Autumn 1994

Could this be the death of the dot?

Scanning: FM screening

How can you make a picture look its best on the printed page? In recent years the printers’ answer has been to increase the screen ruling applied to the scanned image: 200 dpi became standard in high-quality sheet-fed colour, work, and some printers are regularly printing at 300 dpi and higher. In conventional screen generation, the image is produced by dots of varying sizes in each of the four process colours in a fixed relationship to one another. Altering the relative size of the dots alters the colour. The higher the screen ruling, the larger the number of fixed dots in an area. This conventional screening is known as AM (Amplitude Moderated) screening.

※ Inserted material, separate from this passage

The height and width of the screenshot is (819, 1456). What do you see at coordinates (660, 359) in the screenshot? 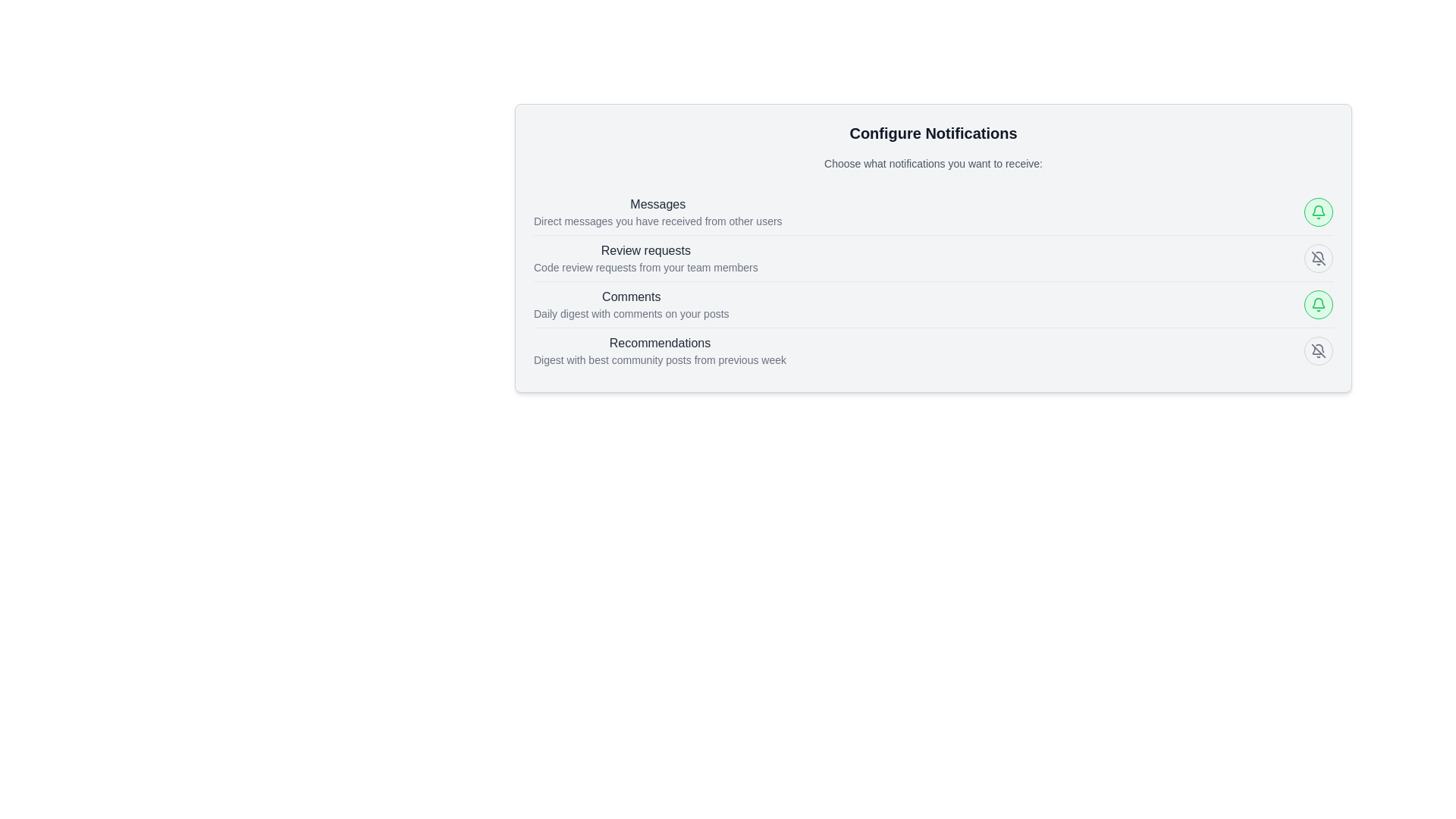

But now the major repro system manufacturers are marketing under their various trade names an alternative screening technique: FM (Frequency Modulated) screening, also known as stochastic screening (from the Greek meaning random). In FM screening all the dots are the same size and are scattered apparently randomly within the image area: it is not the size of the dot that alters, but the number of dots reproduced and the space between them in each of the process colours that makes up the colour area.

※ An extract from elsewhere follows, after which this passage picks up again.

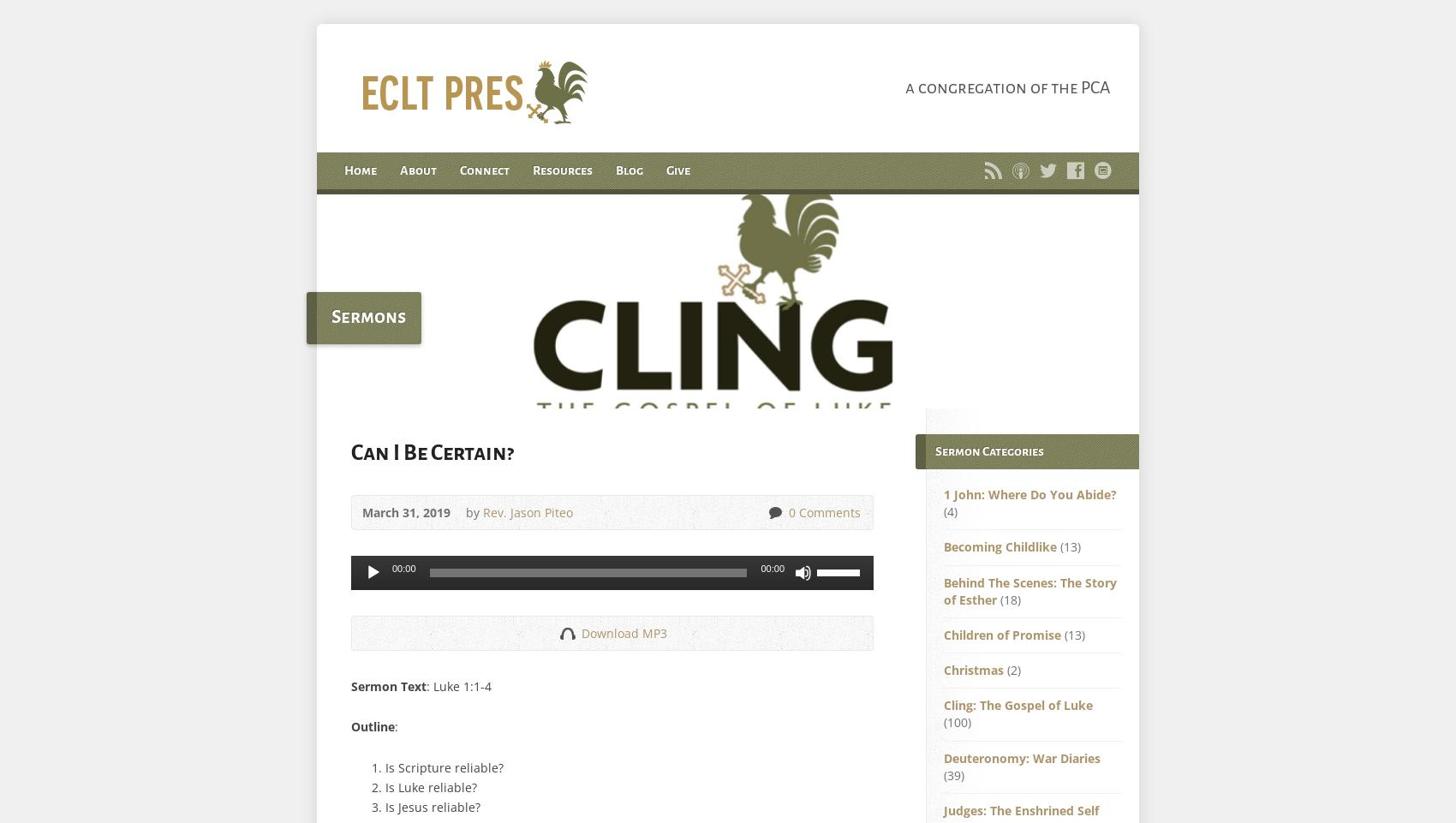  What do you see at coordinates (445, 766) in the screenshot?
I see `'Is Scripture reliable?'` at bounding box center [445, 766].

The FM screen dots are individually much smaller than their equivalent in conventional screening, and because they do not have the rigid placement of a conventional screen pattern they are much less obvious on the printed sheet. This is especially true of areas of relatively constant colour in images, where the dot patterns (the rosette) caused by the four process dots in fixed relationship in conventional screening are usually most noticeable. In addition, because FM dots are randomly placed, the kind of moiré patterns that emerge when the screen angles in a conventional screened job clash with strong lines or patterns in the original are eliminated.

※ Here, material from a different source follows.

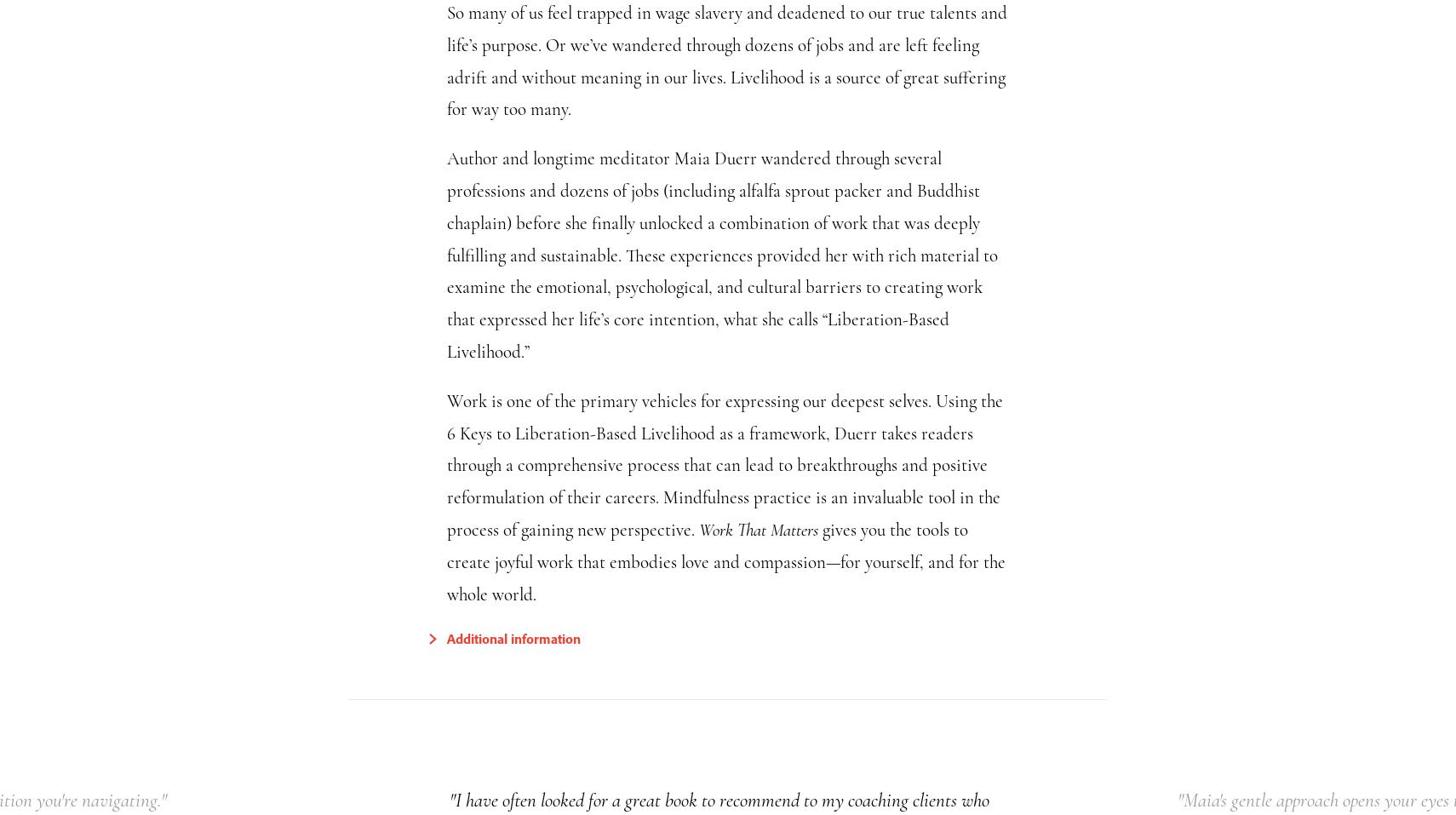  I want to click on 'Parallax Press is a nonprofit publisher founded by Zen Master Thich Nhat Hanh. We publish books and media on the art of mindful living and Engaged Buddhism. We are committed to offering teachings that help transform suffering and injustice. Our aspiration is to contribute to collective insight and awakening, bringing about a more joyful, healthy, and compassionate society.', so click(422, 359).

So will everything be FM screened in a few years? David Stone, commercial manager of Oakley Press in Bristol, is firmly convinced of the system’s advantages. Always advocates of high screen rulings, Oakley has produced all its work using Linotype-Hell’s Diamond Screening system since the beginning of 1994. ‘We were astonished by the early tests,’ says Stone. ‘Photographs are virtually continuous tone, tints don’t have that uniform pattern of conventional tint-layering and vignettes have smooth edges. For the printer, it is faster to imageset than to do high-screen ruling work and because the dots don’t have a rigid pattern, there are fewer fit problems on press. We print a lot of annual reports and with conventional screening there was always a member of the board of directors in the group photograph whose striped shirt caused moiré problems.’ Oakley has one of the most advanced printing factories in Europe: new presses have the capacity to print waterless litho, and Stone says the combination of the two processes gives rich colour and fine detail, even on recycled stocks.

In the United States, Callaway Editions produces some of the finest photography books in the world using Afga’s CristalRaster FM screening software. Native Nations, a book of photographs of the Indian peoples of North America by Edward S. Curtis, is a stunning exercise in quadratone separation and printing, using varying shades of black, grey and sepia on uncoated paper. Here the grain in the images is matched by the slight graininess of the FM process (‘Our new software can eliminate the grain,’ editorial director Nicholas Callaway points out).

Callaway Editions produces separations in-house using techniques developed by reproduction expert Richard Benson. ‘It’s not just about a software program,’ says Nicholas Callaway of their desire to keep control over origination, ‘It’s what you do with it. It’s just a tool, albeit a miraculous tool and a tool that will do things that other tools won't.’ Cyclops, a quadratone book (two blacks, two greys and a varnish) of photographs by Albert Watson, designed by David Carson, is published in October, and Seduction, a book of photographs by Irving Penn, is in preparation. For this Callaway and Benson are working with separations of nine colours, creating intense colours built up layer by layer, a process only possible because FM techniques do not cause moiré problems. ‘They’re like little transparencies on the page,’ says Callaway. ‘The secret is in the film – we have fine printers and fine presses but printing today is about the execution of what is latent in the film.’

There are some technical hurdles to general acceptance of these fine-dot processes: Mike Boyce, technical manager at British printer Balding + Manshell, says, ‘I’ve seen some very good results, but the quality of plate-making is critical as effectively everything is a highlight dot.’ And aesthetically the look of an FM screened picture is different: sometimes the screen pattern inherent in conventional work gives a poor photographic image a sharpness and contrast that paradoxically improves its printed appearance. But there is little doubt that for high-quality originals and images with heavy patterns that might cause moiré, FM screening is a real advance.

However, the first step to making pictures look good remains, as John Bodkin of London-based Dawkins Colour says, ‘in the scanner operator’s analysis of the image when it is digitised. If a picture is badly scanned, if the contrast and balance between the colours is poor, it doesn’t matter how many or what kind of dots it is broken into afterwards.’